BEGIN
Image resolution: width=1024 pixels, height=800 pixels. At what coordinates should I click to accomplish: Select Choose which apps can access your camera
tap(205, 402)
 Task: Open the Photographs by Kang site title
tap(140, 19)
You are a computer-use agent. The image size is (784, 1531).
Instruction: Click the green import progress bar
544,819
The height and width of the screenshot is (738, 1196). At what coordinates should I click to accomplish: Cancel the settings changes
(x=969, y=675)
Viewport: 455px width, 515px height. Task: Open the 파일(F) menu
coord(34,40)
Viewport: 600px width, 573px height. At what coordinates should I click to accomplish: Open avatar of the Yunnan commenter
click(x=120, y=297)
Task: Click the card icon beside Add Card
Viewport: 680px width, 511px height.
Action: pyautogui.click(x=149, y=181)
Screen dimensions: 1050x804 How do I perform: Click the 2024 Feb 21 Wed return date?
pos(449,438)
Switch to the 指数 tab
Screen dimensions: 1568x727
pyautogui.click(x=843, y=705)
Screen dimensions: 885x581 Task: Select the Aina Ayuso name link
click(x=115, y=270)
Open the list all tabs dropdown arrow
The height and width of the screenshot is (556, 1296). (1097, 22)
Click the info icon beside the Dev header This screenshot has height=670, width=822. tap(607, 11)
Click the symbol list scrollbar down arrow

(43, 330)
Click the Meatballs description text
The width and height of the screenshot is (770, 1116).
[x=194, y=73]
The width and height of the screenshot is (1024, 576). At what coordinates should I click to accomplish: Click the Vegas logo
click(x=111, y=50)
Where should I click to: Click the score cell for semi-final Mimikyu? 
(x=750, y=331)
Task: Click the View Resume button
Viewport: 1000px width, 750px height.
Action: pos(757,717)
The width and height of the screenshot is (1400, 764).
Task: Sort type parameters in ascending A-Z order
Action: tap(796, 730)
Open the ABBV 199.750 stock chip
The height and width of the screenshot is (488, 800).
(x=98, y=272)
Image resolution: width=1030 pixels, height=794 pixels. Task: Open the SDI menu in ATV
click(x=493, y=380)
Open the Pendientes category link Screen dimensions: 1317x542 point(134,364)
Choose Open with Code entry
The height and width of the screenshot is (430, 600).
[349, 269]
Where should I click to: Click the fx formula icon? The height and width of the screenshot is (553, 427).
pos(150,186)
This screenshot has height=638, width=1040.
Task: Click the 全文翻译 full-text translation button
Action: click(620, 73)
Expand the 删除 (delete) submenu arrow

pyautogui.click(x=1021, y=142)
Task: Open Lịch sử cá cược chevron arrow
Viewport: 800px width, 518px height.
END
PROBLEM DETAILS >> In the records above, find the line containing "Switch to the 指数 tab" and restate word for word every line from the first through that one.

OUTPUT OF THE TASK >>
Image resolution: width=1024 pixels, height=800 pixels. At what coordinates should I click to accomplish: Select Choose which apps can access your camera
tap(205, 402)
 Task: Open the Photographs by Kang site title
tap(140, 19)
You are a computer-use agent. The image size is (784, 1531).
Instruction: Click the green import progress bar
544,819
The height and width of the screenshot is (738, 1196). At what coordinates should I click to accomplish: Cancel the settings changes
(x=969, y=675)
Viewport: 455px width, 515px height. Task: Open the 파일(F) menu
coord(34,40)
Viewport: 600px width, 573px height. At what coordinates should I click to accomplish: Open avatar of the Yunnan commenter
click(x=120, y=297)
Task: Click the card icon beside Add Card
Viewport: 680px width, 511px height.
Action: pyautogui.click(x=149, y=181)
Screen dimensions: 1050x804 How do I perform: Click the 2024 Feb 21 Wed return date?
pos(449,438)
Switch to the 指数 tab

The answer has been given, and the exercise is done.